Saved entries:
>>>>>

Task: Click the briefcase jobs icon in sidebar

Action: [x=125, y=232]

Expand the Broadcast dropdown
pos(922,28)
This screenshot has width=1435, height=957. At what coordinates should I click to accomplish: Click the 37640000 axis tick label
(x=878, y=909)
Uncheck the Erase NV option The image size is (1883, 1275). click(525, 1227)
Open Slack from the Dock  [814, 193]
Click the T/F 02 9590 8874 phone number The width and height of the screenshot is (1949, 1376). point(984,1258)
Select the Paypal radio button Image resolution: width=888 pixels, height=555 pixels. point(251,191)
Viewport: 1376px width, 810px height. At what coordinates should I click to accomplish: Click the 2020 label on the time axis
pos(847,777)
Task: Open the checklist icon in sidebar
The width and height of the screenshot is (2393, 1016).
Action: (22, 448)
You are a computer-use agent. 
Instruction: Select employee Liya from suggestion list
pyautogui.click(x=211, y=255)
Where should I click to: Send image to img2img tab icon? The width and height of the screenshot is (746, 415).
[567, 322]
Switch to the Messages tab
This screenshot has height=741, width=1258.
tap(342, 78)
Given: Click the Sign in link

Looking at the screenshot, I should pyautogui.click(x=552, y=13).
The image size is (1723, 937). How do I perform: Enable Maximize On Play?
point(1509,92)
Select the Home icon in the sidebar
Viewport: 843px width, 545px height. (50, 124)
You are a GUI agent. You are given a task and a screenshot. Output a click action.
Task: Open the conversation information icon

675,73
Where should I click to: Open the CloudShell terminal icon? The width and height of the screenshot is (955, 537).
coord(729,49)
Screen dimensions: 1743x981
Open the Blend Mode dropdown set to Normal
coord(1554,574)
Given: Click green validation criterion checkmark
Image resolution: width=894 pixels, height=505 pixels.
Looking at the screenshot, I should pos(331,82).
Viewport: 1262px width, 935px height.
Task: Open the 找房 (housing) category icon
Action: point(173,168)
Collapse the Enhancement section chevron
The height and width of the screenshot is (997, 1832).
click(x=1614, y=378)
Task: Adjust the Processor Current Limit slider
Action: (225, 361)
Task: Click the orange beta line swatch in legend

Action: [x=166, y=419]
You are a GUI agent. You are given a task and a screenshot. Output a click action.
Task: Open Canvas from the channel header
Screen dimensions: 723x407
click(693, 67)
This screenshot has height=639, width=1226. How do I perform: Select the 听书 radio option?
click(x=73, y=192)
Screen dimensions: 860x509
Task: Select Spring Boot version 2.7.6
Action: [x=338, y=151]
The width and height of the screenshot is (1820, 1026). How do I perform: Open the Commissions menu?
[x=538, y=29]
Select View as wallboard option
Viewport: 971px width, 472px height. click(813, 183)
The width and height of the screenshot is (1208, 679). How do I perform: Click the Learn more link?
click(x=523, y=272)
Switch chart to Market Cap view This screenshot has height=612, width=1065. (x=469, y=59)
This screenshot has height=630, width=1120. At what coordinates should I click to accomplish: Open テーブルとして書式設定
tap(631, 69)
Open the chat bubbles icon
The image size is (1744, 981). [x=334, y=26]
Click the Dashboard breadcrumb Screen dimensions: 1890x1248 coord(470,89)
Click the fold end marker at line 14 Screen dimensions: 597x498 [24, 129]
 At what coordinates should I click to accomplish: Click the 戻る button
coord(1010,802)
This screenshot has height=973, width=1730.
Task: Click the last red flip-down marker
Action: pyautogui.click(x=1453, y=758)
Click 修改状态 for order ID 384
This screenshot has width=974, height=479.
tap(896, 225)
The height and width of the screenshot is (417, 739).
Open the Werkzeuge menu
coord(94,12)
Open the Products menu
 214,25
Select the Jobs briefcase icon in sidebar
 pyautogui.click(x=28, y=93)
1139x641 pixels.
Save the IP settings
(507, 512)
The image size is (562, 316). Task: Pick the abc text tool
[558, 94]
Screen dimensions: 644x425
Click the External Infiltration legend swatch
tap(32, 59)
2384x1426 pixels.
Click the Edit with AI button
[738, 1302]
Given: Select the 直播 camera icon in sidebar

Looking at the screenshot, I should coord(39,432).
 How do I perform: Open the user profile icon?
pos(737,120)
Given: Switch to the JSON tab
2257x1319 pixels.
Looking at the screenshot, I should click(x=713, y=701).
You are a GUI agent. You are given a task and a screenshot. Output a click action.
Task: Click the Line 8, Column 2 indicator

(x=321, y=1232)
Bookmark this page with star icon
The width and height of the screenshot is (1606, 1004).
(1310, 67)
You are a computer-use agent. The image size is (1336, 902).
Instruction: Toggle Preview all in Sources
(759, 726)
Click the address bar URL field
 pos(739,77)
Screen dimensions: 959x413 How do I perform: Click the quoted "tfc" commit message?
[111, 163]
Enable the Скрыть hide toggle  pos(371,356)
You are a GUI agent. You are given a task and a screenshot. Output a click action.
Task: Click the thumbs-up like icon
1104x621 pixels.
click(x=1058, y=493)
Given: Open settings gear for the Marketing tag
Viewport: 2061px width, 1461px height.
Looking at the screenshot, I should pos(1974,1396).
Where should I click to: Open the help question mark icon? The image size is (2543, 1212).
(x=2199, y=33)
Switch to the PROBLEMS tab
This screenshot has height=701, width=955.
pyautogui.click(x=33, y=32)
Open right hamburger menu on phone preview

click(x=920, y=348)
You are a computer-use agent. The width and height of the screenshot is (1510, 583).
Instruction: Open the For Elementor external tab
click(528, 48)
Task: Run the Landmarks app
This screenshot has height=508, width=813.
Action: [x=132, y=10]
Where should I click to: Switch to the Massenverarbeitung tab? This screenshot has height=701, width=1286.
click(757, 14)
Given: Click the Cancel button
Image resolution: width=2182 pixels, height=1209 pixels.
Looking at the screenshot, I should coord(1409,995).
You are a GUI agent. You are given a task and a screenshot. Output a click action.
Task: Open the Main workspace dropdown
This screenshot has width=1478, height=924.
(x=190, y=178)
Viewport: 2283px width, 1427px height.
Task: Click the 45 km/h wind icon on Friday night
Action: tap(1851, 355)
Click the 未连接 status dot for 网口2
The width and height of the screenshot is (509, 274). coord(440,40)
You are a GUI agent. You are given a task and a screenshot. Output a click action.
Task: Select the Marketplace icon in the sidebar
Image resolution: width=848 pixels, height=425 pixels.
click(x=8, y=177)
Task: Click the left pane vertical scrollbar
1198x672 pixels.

<<<<<

Exercise aim: Start to finish, copy the records above with no differences.

Response for this exercise:
Task: Click the briefcase jobs icon in sidebar

Action: [x=125, y=232]

Expand the Broadcast dropdown
pos(922,28)
This screenshot has width=1435, height=957. At what coordinates should I click to accomplish: Click the 37640000 axis tick label
(x=878, y=909)
Uncheck the Erase NV option The image size is (1883, 1275). click(525, 1227)
Open Slack from the Dock  [814, 193]
Click the T/F 02 9590 8874 phone number The width and height of the screenshot is (1949, 1376). point(984,1258)
Select the Paypal radio button Image resolution: width=888 pixels, height=555 pixels. point(251,191)
Viewport: 1376px width, 810px height. At what coordinates should I click to accomplish: Click the 2020 label on the time axis
pos(847,777)
Task: Open the checklist icon in sidebar
The width and height of the screenshot is (2393, 1016).
Action: (22, 448)
You are a computer-use agent. 
Instruction: Select employee Liya from suggestion list
pyautogui.click(x=211, y=255)
Where should I click to: Send image to img2img tab icon? The width and height of the screenshot is (746, 415).
[567, 322]
Switch to the Messages tab
This screenshot has height=741, width=1258.
tap(342, 78)
Given: Click the Sign in link

Looking at the screenshot, I should pyautogui.click(x=552, y=13).
The image size is (1723, 937). How do I perform: Enable Maximize On Play?
point(1509,92)
Select the Home icon in the sidebar
Viewport: 843px width, 545px height. (50, 124)
You are a GUI agent. You are given a task and a screenshot. Output a click action.
Task: Open the conversation information icon

675,73
Where should I click to: Open the CloudShell terminal icon? The width and height of the screenshot is (955, 537).
coord(729,49)
Screen dimensions: 1743x981
Open the Blend Mode dropdown set to Normal
coord(1554,574)
Given: Click green validation criterion checkmark
Image resolution: width=894 pixels, height=505 pixels.
Looking at the screenshot, I should pos(331,82).
Viewport: 1262px width, 935px height.
Task: Open the 找房 (housing) category icon
Action: point(173,168)
Collapse the Enhancement section chevron
The height and width of the screenshot is (997, 1832).
click(x=1614, y=378)
Task: Adjust the Processor Current Limit slider
Action: (225, 361)
Task: Click the orange beta line swatch in legend

Action: [x=166, y=419]
You are a GUI agent. You are given a task and a screenshot. Output a click action.
Task: Open Canvas from the channel header
Screen dimensions: 723x407
click(693, 67)
This screenshot has height=639, width=1226. How do I perform: Select the 听书 radio option?
click(x=73, y=192)
Screen dimensions: 860x509
Task: Select Spring Boot version 2.7.6
Action: [x=338, y=151]
The width and height of the screenshot is (1820, 1026). How do I perform: Open the Commissions menu?
[x=538, y=29]
Select View as wallboard option
Viewport: 971px width, 472px height. click(813, 183)
The width and height of the screenshot is (1208, 679). How do I perform: Click the Learn more link?
click(x=523, y=272)
Switch chart to Market Cap view This screenshot has height=612, width=1065. (x=469, y=59)
This screenshot has height=630, width=1120. At what coordinates should I click to accomplish: Open テーブルとして書式設定
tap(631, 69)
Open the chat bubbles icon
The image size is (1744, 981). [x=334, y=26]
Click the Dashboard breadcrumb Screen dimensions: 1890x1248 coord(470,89)
Click the fold end marker at line 14 Screen dimensions: 597x498 [24, 129]
 At what coordinates should I click to accomplish: Click the 戻る button
coord(1010,802)
This screenshot has height=973, width=1730.
Task: Click the last red flip-down marker
Action: pyautogui.click(x=1453, y=758)
Click 修改状态 for order ID 384
This screenshot has width=974, height=479.
tap(896, 225)
The height and width of the screenshot is (417, 739).
Open the Werkzeuge menu
coord(94,12)
Open the Products menu
 214,25
Select the Jobs briefcase icon in sidebar
 pyautogui.click(x=28, y=93)
1139x641 pixels.
Save the IP settings
(507, 512)
The image size is (562, 316). Task: Pick the abc text tool
[558, 94]
Screen dimensions: 644x425
Click the External Infiltration legend swatch
tap(32, 59)
2384x1426 pixels.
Click the Edit with AI button
[738, 1302]
Given: Select the 直播 camera icon in sidebar

Looking at the screenshot, I should coord(39,432).
 How do I perform: Open the user profile icon?
pos(737,120)
Given: Switch to the JSON tab
2257x1319 pixels.
Looking at the screenshot, I should click(x=713, y=701).
You are a GUI agent. You are given a task and a screenshot. Output a click action.
Task: Click the Line 8, Column 2 indicator

(x=321, y=1232)
Bookmark this page with star icon
The width and height of the screenshot is (1606, 1004).
(1310, 67)
You are a computer-use agent. The image size is (1336, 902).
Instruction: Toggle Preview all in Sources
(759, 726)
Click the address bar URL field
 pos(739,77)
Screen dimensions: 959x413 How do I perform: Click the quoted "tfc" commit message?
[111, 163]
Enable the Скрыть hide toggle  pos(371,356)
You are a GUI agent. You are given a task and a screenshot. Output a click action.
Task: Click the thumbs-up like icon
1104x621 pixels.
click(x=1058, y=493)
Given: Open settings gear for the Marketing tag
Viewport: 2061px width, 1461px height.
Looking at the screenshot, I should pos(1974,1396).
Where should I click to: Open the help question mark icon? The image size is (2543, 1212).
(x=2199, y=33)
Switch to the PROBLEMS tab
This screenshot has height=701, width=955.
pyautogui.click(x=33, y=32)
Open right hamburger menu on phone preview

click(x=920, y=348)
You are a computer-use agent. The width and height of the screenshot is (1510, 583).
Instruction: Open the For Elementor external tab
click(528, 48)
Task: Run the Landmarks app
This screenshot has height=508, width=813.
Action: [x=132, y=10]
Where should I click to: Switch to the Massenverarbeitung tab? This screenshot has height=701, width=1286.
click(757, 14)
Given: Click the Cancel button
Image resolution: width=2182 pixels, height=1209 pixels.
Looking at the screenshot, I should coord(1409,995).
You are a GUI agent. You are given a task and a screenshot. Output a click action.
Task: Open the Main workspace dropdown
This screenshot has width=1478, height=924.
(x=190, y=178)
Viewport: 2283px width, 1427px height.
Task: Click the 45 km/h wind icon on Friday night
Action: tap(1851, 355)
Click the 未连接 status dot for 网口2
The width and height of the screenshot is (509, 274). coord(440,40)
You are a GUI agent. You are given a task and a screenshot. Output a click action.
Task: Select the Marketplace icon in the sidebar
Image resolution: width=848 pixels, height=425 pixels.
click(x=8, y=177)
Task: Click the left pane vertical scrollbar
1198x672 pixels.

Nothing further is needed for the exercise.